[Data extract Boundary: Start]
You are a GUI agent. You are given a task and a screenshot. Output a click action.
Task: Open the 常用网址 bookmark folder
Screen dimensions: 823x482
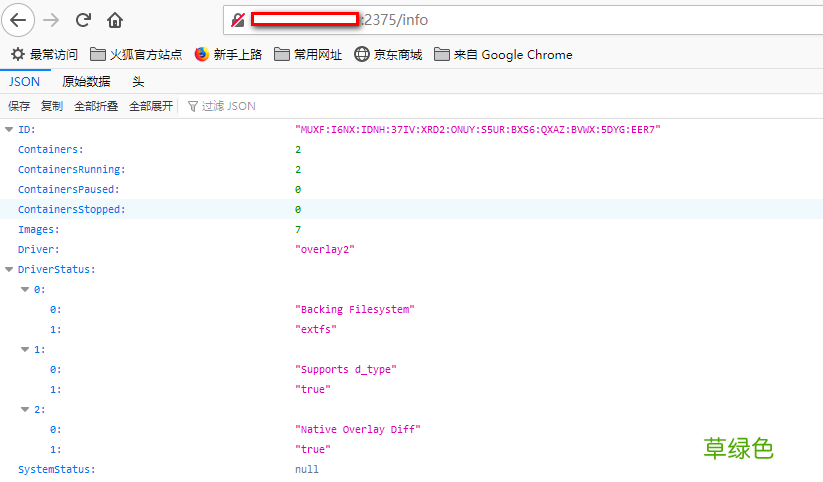(x=308, y=55)
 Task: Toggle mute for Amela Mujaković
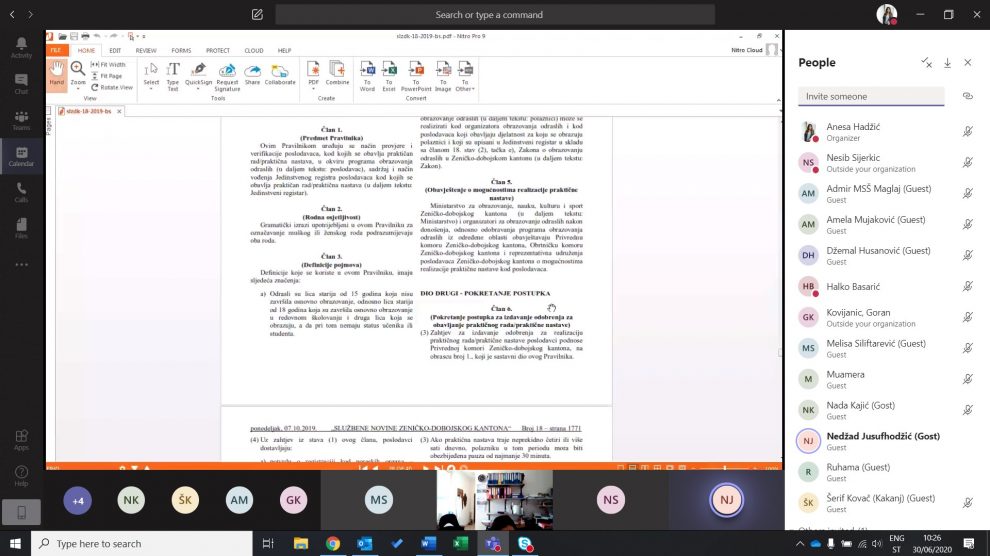pyautogui.click(x=967, y=224)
[Data extract Boundary: End]
The copy must match every line of the data exactly and contain no pictures.

You are a GUI agent. You are given a task and a screenshot. Output a click action.
Task: Open the 常用网址 bookmark folder
Screen dimensions: 823x482
(x=308, y=55)
 Task: Toggle mute for Amela Mujaković
pyautogui.click(x=967, y=224)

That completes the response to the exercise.